26.緊急事態発生?

 丁度11体目のロックタートルの解体が終わったころに、残りの3人が戻って来た。


 マルコさんとハルクさんは返り血で鎧が所々赤くなっていた。


「おー、全部解体出来てたか。上出来上出来」


「甲羅剥がして、中身取り出すだけだしねー」


 こういう言い方だと簡単に聞こえるが。

 実際やってみると、甲羅が重くて剥がすのが大変だった。


 2人でタイミングを合わせて、一気に剥がさないと奇麗に剥がれないし。

 ナイフの入りが悪いと剥がれないしで、最初は少してこずったな。


「シャロはこう言っているが、実際どうだ?」


「結構大変でしたよ、特に甲羅を剥がすのが力要りますね」


 俺は素直に答える。

 胡麻化す必要も特にないし。


「ハハハ。だよな、俺等も最初は苦労したよな」

「あー、思い出した。そう言えばアルが甲羅を剥がす時に腰をやってたな」

「あれな⋯⋯。腰をやると人間の動きが出来なくなるからな⋯⋯」


 色々と思い出がある様だ。


「おじさんの失敗談みたい」


「俺等はまだ26だ!おじさんじゃないぞ!」


 マルコさんが吠える。


「え?」

 俺は思わずハルクさんを見る。目が合った。


「一応、俺等4人は同い年だからな?」


「す、すいません⋯⋯」

 目を反らすも、シールさんに肩に腕を回しガッと掴む。


「わかるぞー。ハルクは老け顔だからな。初対面で大体の奴が、アイツをリーダーだと思うんだよ」


「その癖コイツ。嫁さんが俺等の中で一番若いんだぜ。10歳も下なんだぜ?」


「ってことは⋯⋯16歳!?俺の一つ下か⋯⋯」


「いいだろ別に。向こうがそれでもいいと言うしな」

 はえー、俺も恋人ほしいな。素直にそう思った。


「そう言えば。お前は、魔女に目を付けられたんじゃないのか?」

 魔女?ああ、アナスタシアの事か。


「そんな仲じゃないですよ、出会ってまだ2回しか会ってないですし」


 あっちは見た目が良いし、何より[白金プラチナ]ランクだからな。

 俺みたいな男では釣り合わないってわかってますって。身の程は弁えますとも。


「マルコの奴が。仲良く飯食ってたって言ってたんだがな⋯⋯」


「ああ、飯なら食いましたよ。というかシャロも一緒でしたし」

「アナちゃんね!スッゴイ可愛いかったよ!」


「だよな」

 シャロに同意する。


「お前らはすごいな⋯⋯」

 アルさんに感心された。


「えへへへ」


 シャロがなんか照れてる。


「雑談はこれ位にして飯でも食うか」


「リーダーのマルコさんがそう言うなら従いましょう」

「だな、リーダーはマルコだしな」

「ああ、リーダーだしな」


「リーダーとハルクよ、いい加減鎧の血を落とせ。飯食うなら奇麗にしろ」


「「はい⋯⋯」」


 マルコさんとハルクさんが〈清潔魔法クリーン〉で体の汚れを落とす。


 俺も、一応〈清潔魔法クリーン〉で奇麗にしておく。これから飯を食べるなら清潔にしておかないといけないしな。

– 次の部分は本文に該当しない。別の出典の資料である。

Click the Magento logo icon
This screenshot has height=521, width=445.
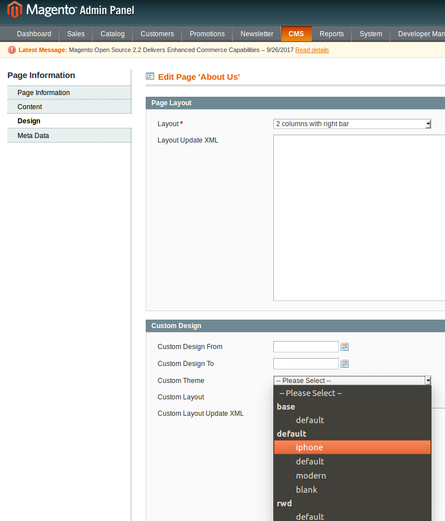coord(15,10)
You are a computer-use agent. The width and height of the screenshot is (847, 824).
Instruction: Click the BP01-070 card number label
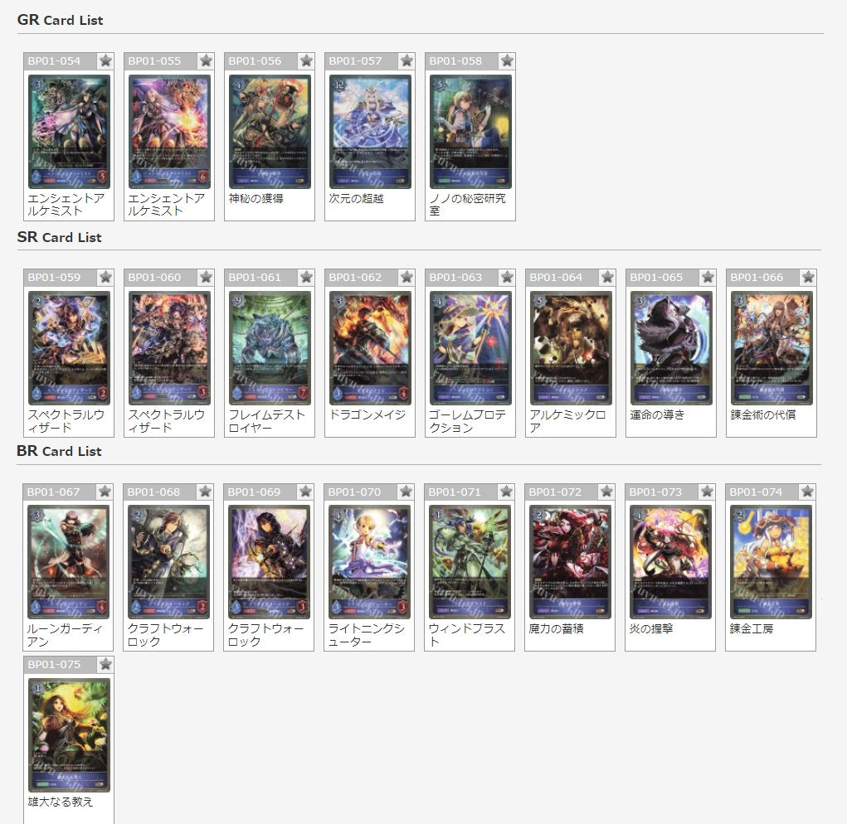(x=354, y=492)
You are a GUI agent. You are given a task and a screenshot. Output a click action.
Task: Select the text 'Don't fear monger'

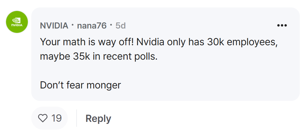80,85
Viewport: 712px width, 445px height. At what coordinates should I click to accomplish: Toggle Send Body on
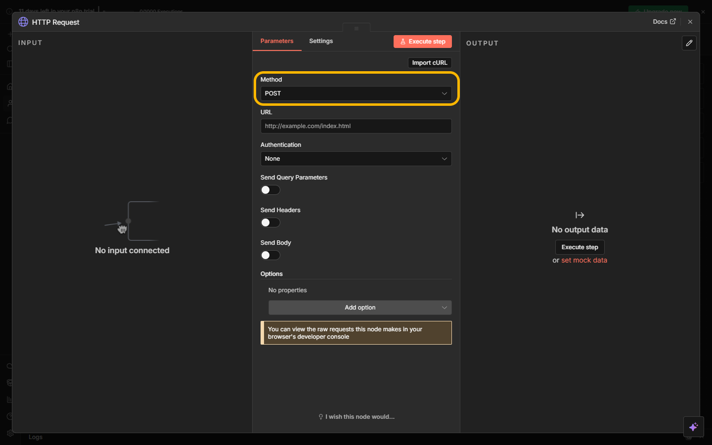pos(270,255)
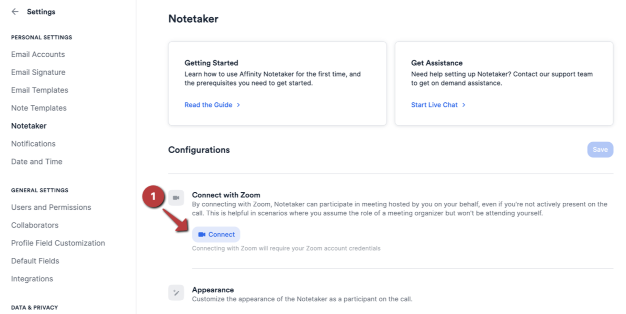Open Integrations in General Settings
This screenshot has height=314, width=626.
[32, 279]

 シャロが一向に〈清潔魔法クリーン〉を使う気配が無いので、掛けてやる。


「あたしはそんなに汚れてないってー」


「念の為だよ、念の為」


 食中毒にでもなったら大変なんだし。

 ⋯⋯この世界、食中毒なんて言葉あるのだろうか。


 怪我や病気はヒーラーかポーションでどうにかなるみたいだし。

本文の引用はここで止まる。